On this day 40 years ago, Democrat Harold Washington defeated Republican Bernie Epton to become Chicago's first Black mayor. Here is a look back, with our full 6 p.m. newscast from that day.
-- On April 12, 1983 – 40 years ago Wednesday – Chicago voters went to the polls to elect a new mayor, and voter turnout set a record.
After a classic newscast open, we begin with Carol Krause at the Board of Election Commissioners. As of 6 p.m., almost 1.5 million people had already voted in Chicago, and total turnout was estimated at 88 percent. By contrast, the runoff election between Mayor-elect Brandon Johnson and Paul Vallas last week was only 35 percent.
Meanwhile, Epton's supporters spent Election Day knocking on doors on the Northwest Side. The residents of the ward were lifelong Democrats, but precinct captains did not expect Democratic nominee Washington would get much more than 6 percent of the vote. Finally, a brief piece of non-election news – Illinois state Sen. William Marovitz is pleading innocent to federal charges of influence peddling. He is accused of trying to extort a Skokie construction company. Marovitz was ultimately acquitted of those charges.John Coughlin has the weather forecast.
You'll notice a lot of names familiar to students of 2023 Chicago politics among these candidates. Recently-retired U.S. Rep. Bobby Rush was challenging Ald. William Barnett in the 2nd Ward – Rush won that race, and served as an alderman until he first ran for Congress in 1992. Meanwhile, Timothy Evans, who had been alderman of the 4th Ward since 1973, was facing a challenge from Toni Preckwinkle.
Epton's main line of attack against Washington revolved around past legal issues – most notably the fact that while serving as a state representative, Washington had pleaded no contest in 1971 to failing to file tax returns for four nonconsecutive years. As David Moberg explained in, Washington had had income taxes deducted for all the years in question, but had only failed to file a return. The amount Washington owed for all the four years in question amounted to $508.

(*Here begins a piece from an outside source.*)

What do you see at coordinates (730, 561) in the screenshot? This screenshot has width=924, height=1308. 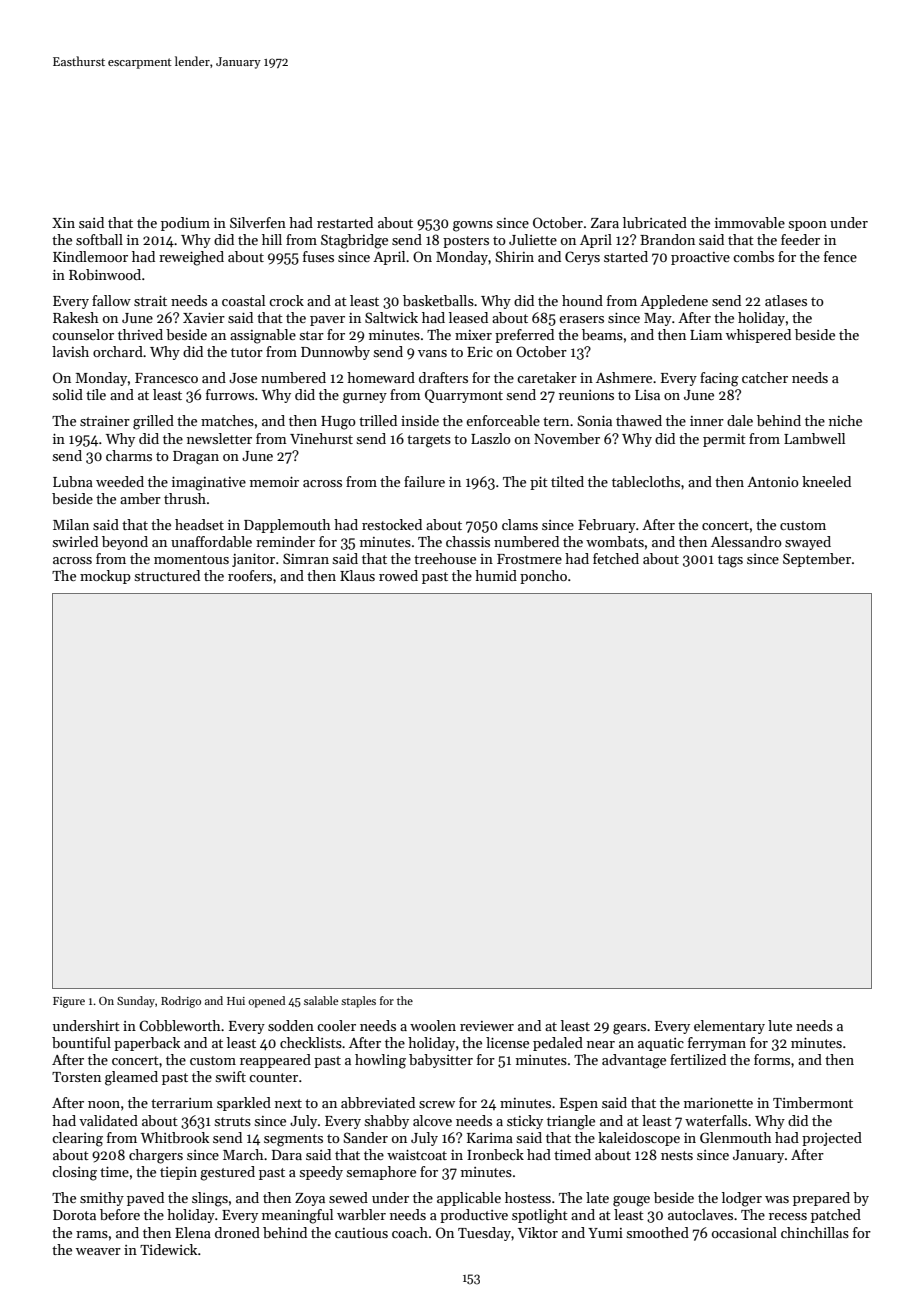 I see `tags` at bounding box center [730, 561].
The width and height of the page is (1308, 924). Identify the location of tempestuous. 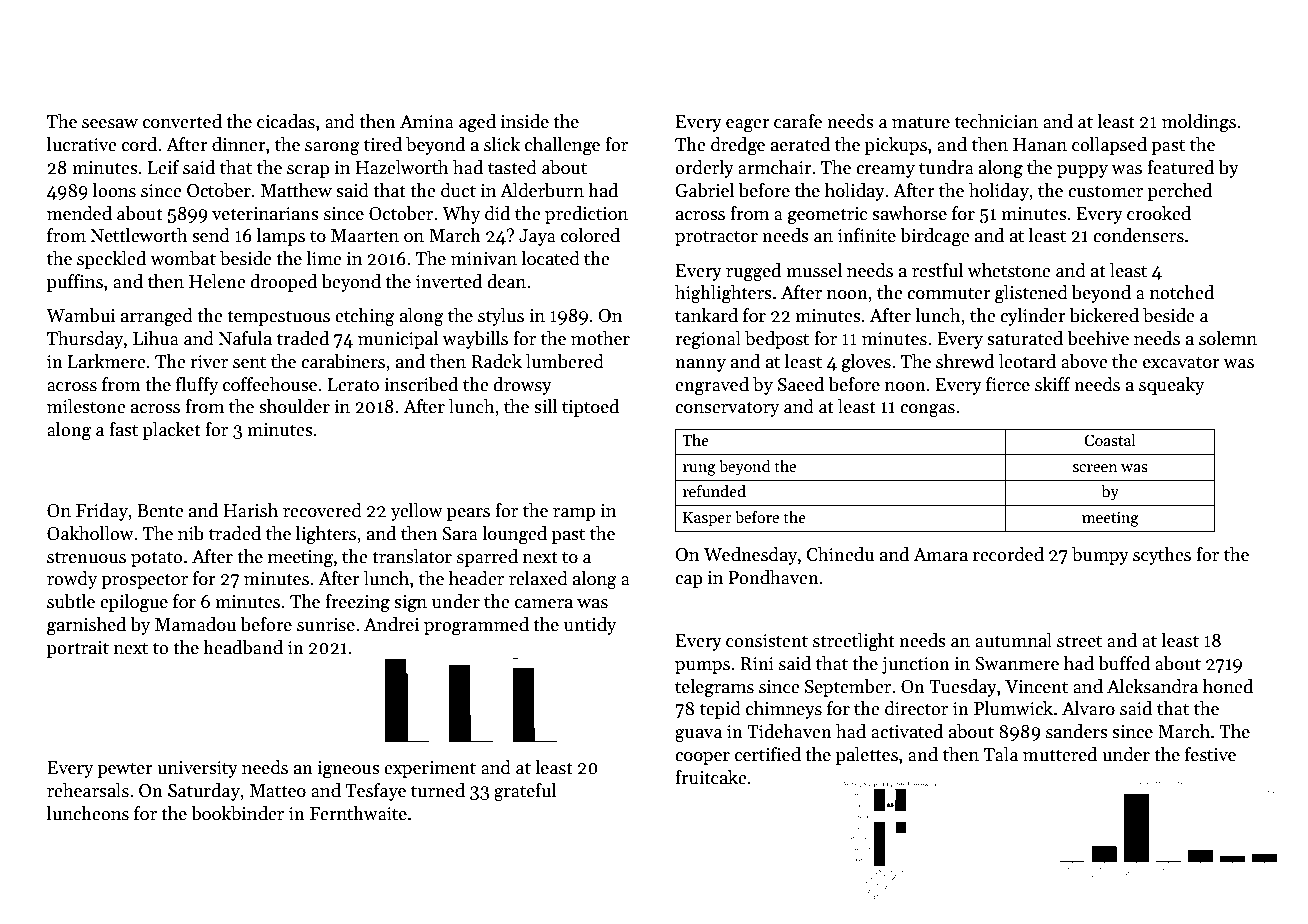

The most infamous incident in the campaign came on Palm Sunday – only a couple of weeks before Election Day – when Washington was stumping with then-Presidential candidate Walter Mondale at St. Pascal Roman Catholic Church on West Irving Park Road. Epton supporters gathered in a hostile and vitriolic mob of what was reported to be more than 200 people, holding signs and screaming at the candidates. Racial slurs were hurled, and some accounts say stones were thrown.